Elle fait valoir que l'UDAF de [Localité 10] n'a toujours pas pu avoir accès au logement de sorte qu'aucune évaluation des besoins de la famille n'a pu être effectuée. Elle ajoute que le versement des allocations d'éducation pour enfants handicapés était à nouveau suspendu car les parents n'avaient pas effectué les démarches de renouvellement auprès de la MDPH. Elle rappelle que faute de transmission de coordonnées bancaires valables, elle ne peut effectuer aucun versement dans l'intérêt des enfants alors qu'elle dispose d'une somme de 10.000 euros.
L'association Espoir, représentée par Madame [H], fait valoir que la famille ne collabore pas à la mesure éducative en milieu ouvert, Monsieur et Madame [D] ne viennent pas aux rendez-vous et refusent l'accès à leur domicile depuis le début de l'intervention éducative, précisant que la dernière rencontre avec les parents date du mois d'avril 2019.

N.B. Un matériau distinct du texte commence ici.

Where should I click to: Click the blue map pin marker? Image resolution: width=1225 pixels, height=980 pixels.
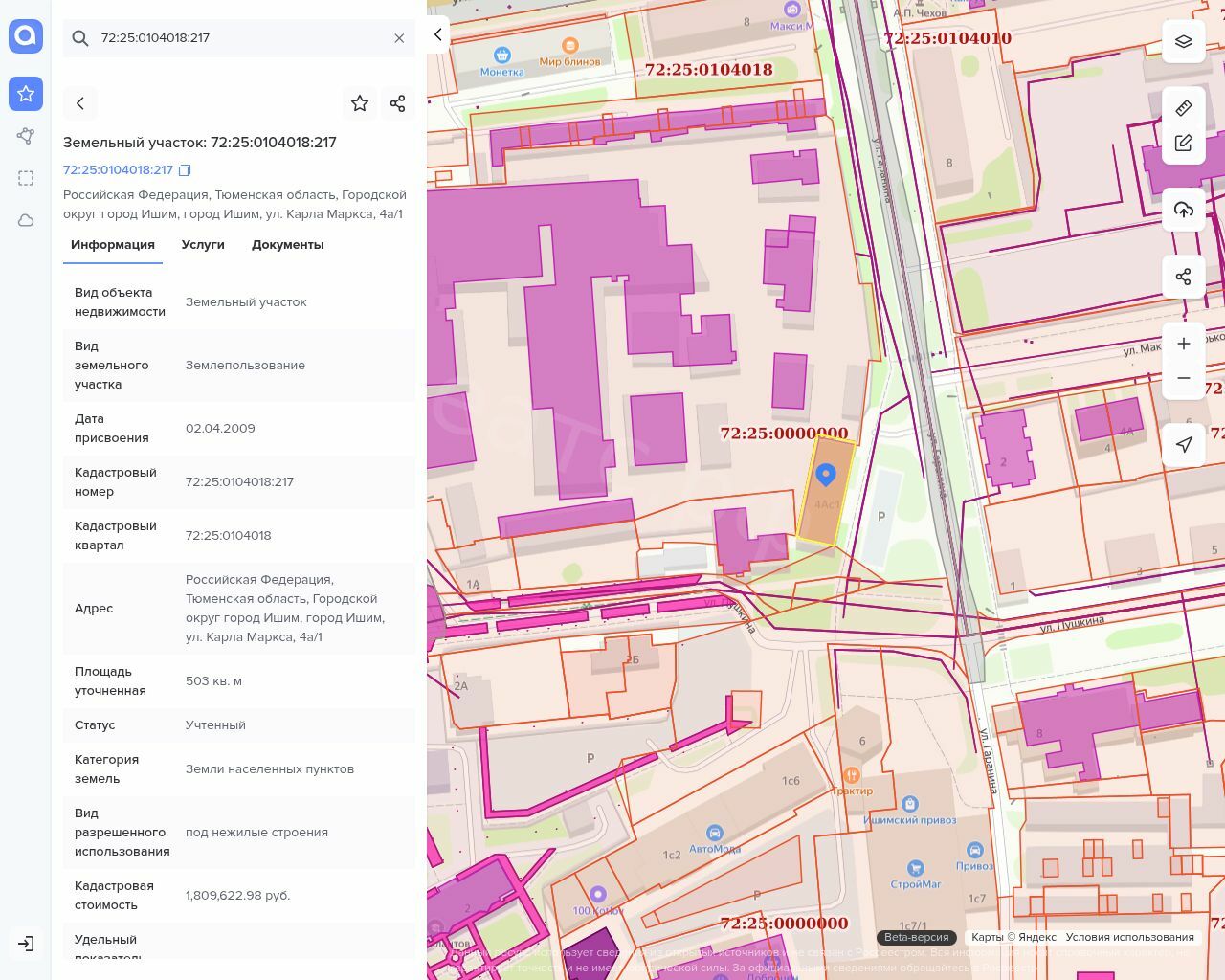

Le ministère public a apposé son visa au dossier, le 30 septembre 2019.
SUR CE,
LA COUR,
Au vu des pièces du dossier telles que rapportées ci-dessus et débattues contradictoirement, c'est à juste titre et par des motifs pertinents et circonstanciés que la cour adopte, que le premier juge a pris la décision de renouveler la mesure d'aide à la gestion du budget familial.
A ce jour, il y a lieu de constater que la situation n'a pas évolué. Si l'endettement locatif a été résorbé, il apparaît que la famille demeure occupante sans droit ni titre du logement social loué à la mère de Monsieur [D], qu'elle ne permet pas l'accès aux informations financières la concernant et fait obstacle à toute visite au domicile de sorte que les besoins des enfants ne peuvent être évalués. Par ailleurs, le versement des allocation d'éducation d'enfant handicapé est suspendu faute d'accomplissement dans les temps des démarches par les parents qui n'ont pas non plus transmis de coordonnées bancaires valables de sorte qu'aucun versement dans l'intérêt des enfants n'a pu être effectué par le service chargé de l'exercice de la mesure alors qu'il dispose de fonds importants. Au vu de l'ensemble de ces éléments, il y a lieu de confirmer la mesure entreprise afin de s'assurer du versement effectif des prestations familiales et de leur emploi pour l'entretien, la santé et l'éducation des enfants alors que [U] demeure au domicile familial.
PAR CES MOTIFS:
LA COUR,
Statuant en chambre du conseil et par arrêt contradictoire,
Reçoit l'appel de Madame [O] [D] et Monsieur [K] [D],
Confirme l'intégralité de la décision entreprise,
Rejette les demandes plus amples et contraires formées par Madame [O] [D] et Monsieur [K] [D],
Ordonne le retour du dossier au juge des enfants de PARIS,
Laisse les dépens à la charge du Trésor Public.